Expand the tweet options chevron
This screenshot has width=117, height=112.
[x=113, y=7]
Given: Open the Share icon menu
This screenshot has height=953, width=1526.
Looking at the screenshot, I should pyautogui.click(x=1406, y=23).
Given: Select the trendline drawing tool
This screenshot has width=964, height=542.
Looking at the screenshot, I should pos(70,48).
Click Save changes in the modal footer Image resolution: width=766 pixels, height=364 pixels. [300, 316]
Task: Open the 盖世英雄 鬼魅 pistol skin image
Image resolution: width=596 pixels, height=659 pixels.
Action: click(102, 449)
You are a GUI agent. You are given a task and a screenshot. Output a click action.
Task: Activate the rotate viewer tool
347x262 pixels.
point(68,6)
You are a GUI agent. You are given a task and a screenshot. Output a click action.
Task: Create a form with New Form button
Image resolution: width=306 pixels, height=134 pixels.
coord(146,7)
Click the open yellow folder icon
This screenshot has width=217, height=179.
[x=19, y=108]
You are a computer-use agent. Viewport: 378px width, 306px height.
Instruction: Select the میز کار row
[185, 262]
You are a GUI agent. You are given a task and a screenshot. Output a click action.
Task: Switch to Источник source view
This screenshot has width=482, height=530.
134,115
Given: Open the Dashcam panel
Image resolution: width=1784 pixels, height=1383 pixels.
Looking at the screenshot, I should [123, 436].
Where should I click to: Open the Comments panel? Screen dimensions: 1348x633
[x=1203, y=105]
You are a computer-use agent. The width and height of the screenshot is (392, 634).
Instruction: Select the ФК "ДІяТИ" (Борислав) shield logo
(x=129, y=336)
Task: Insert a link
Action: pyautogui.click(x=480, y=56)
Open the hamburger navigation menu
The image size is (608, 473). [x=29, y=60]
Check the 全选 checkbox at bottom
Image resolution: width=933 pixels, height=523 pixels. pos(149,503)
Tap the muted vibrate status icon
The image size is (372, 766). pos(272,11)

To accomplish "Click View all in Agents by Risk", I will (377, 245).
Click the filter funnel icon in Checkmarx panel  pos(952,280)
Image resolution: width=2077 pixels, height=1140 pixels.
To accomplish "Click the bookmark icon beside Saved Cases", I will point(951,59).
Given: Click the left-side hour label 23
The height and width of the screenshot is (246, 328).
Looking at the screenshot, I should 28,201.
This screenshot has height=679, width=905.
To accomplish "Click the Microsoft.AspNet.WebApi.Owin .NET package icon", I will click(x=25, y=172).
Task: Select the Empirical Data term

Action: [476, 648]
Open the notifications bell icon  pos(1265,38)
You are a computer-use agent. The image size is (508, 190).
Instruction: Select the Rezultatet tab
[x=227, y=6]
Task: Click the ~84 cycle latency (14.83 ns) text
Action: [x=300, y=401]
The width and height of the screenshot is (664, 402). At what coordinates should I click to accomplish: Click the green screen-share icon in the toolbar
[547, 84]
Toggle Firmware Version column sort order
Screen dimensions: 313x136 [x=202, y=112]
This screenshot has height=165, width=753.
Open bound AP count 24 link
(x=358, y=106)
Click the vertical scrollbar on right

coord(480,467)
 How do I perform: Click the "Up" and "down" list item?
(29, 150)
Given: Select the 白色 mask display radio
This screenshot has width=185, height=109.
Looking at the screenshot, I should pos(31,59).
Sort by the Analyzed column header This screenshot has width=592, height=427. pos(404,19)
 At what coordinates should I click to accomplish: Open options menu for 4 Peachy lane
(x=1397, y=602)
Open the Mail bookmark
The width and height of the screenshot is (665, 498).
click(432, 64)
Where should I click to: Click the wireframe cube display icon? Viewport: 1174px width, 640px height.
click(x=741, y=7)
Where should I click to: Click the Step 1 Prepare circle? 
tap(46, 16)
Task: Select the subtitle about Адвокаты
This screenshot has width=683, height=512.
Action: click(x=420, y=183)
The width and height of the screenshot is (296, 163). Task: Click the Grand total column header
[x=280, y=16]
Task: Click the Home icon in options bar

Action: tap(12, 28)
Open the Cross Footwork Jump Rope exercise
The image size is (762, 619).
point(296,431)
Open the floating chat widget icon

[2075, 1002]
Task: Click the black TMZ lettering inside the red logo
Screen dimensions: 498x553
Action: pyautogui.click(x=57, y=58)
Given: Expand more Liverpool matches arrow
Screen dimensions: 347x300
--------------------------------------------------
• [Task goal] Copy out the material above word for word, preserving each line.

• [Response]
Expand the tweet options chevron
This screenshot has width=117, height=112.
[x=113, y=7]
Given: Open the Share icon menu
This screenshot has height=953, width=1526.
Looking at the screenshot, I should pyautogui.click(x=1406, y=23).
Given: Select the trendline drawing tool
This screenshot has width=964, height=542.
Looking at the screenshot, I should pos(70,48).
Click Save changes in the modal footer Image resolution: width=766 pixels, height=364 pixels. [300, 316]
Task: Open the 盖世英雄 鬼魅 pistol skin image
Image resolution: width=596 pixels, height=659 pixels.
Action: click(102, 449)
You are a GUI agent. You are given a task and a screenshot. Output a click action.
Task: Activate the rotate viewer tool
347x262 pixels.
point(68,6)
You are a GUI agent. You are given a task and a screenshot. Output a click action.
Task: Create a form with New Form button
Image resolution: width=306 pixels, height=134 pixels.
coord(146,7)
Click the open yellow folder icon
This screenshot has width=217, height=179.
[x=19, y=108]
You are a computer-use agent. Viewport: 378px width, 306px height.
Instruction: Select the میز کار row
[185, 262]
You are a GUI agent. You are given a task and a screenshot. Output a click action.
Task: Switch to Источник source view
This screenshot has width=482, height=530.
134,115
Given: Open the Dashcam panel
Image resolution: width=1784 pixels, height=1383 pixels.
Looking at the screenshot, I should [123, 436].
Where should I click to: Open the Comments panel? Screen dimensions: 1348x633
[x=1203, y=105]
You are a computer-use agent. The width and height of the screenshot is (392, 634).
Instruction: Select the ФК "ДІяТИ" (Борислав) shield logo
(x=129, y=336)
Task: Insert a link
Action: pyautogui.click(x=480, y=56)
Open the hamburger navigation menu
The image size is (608, 473). [x=29, y=60]
Check the 全选 checkbox at bottom
Image resolution: width=933 pixels, height=523 pixels. pos(149,503)
Tap the muted vibrate status icon
The image size is (372, 766). pos(272,11)

To accomplish "Click View all in Agents by Risk", I will (377, 245).
Click the filter funnel icon in Checkmarx panel  pos(952,280)
Image resolution: width=2077 pixels, height=1140 pixels.
To accomplish "Click the bookmark icon beside Saved Cases", I will point(951,59).
Given: Click the left-side hour label 23
The height and width of the screenshot is (246, 328).
Looking at the screenshot, I should 28,201.
This screenshot has height=679, width=905.
To accomplish "Click the Microsoft.AspNet.WebApi.Owin .NET package icon", I will click(x=25, y=172).
Task: Select the Empirical Data term

Action: [476, 648]
Open the notifications bell icon  pos(1265,38)
You are a computer-use agent. The image size is (508, 190).
Instruction: Select the Rezultatet tab
[x=227, y=6]
Task: Click the ~84 cycle latency (14.83 ns) text
Action: [x=300, y=401]
The width and height of the screenshot is (664, 402). At what coordinates should I click to accomplish: Click the green screen-share icon in the toolbar
[547, 84]
Toggle Firmware Version column sort order
Screen dimensions: 313x136 [x=202, y=112]
This screenshot has height=165, width=753.
Open bound AP count 24 link
(x=358, y=106)
Click the vertical scrollbar on right

coord(480,467)
 How do I perform: Click the "Up" and "down" list item?
(29, 150)
Given: Select the 白色 mask display radio
This screenshot has width=185, height=109.
Looking at the screenshot, I should pos(31,59).
Sort by the Analyzed column header This screenshot has width=592, height=427. pos(404,19)
 At what coordinates should I click to accomplish: Open options menu for 4 Peachy lane
(x=1397, y=602)
Open the Mail bookmark
The width and height of the screenshot is (665, 498).
click(432, 64)
Where should I click to: Click the wireframe cube display icon? Viewport: 1174px width, 640px height.
click(x=741, y=7)
Where should I click to: Click the Step 1 Prepare circle? 
tap(46, 16)
Task: Select the subtitle about Адвокаты
This screenshot has width=683, height=512.
Action: click(x=420, y=183)
The width and height of the screenshot is (296, 163). Task: Click the Grand total column header
[x=280, y=16]
Task: Click the Home icon in options bar

Action: tap(12, 28)
Open the Cross Footwork Jump Rope exercise
The image size is (762, 619).
point(296,431)
Open the floating chat widget icon

[2075, 1002]
Task: Click the black TMZ lettering inside the red logo
Screen dimensions: 498x553
Action: pyautogui.click(x=57, y=58)
Given: Expand more Liverpool matches arrow
Screen dimensions: 347x300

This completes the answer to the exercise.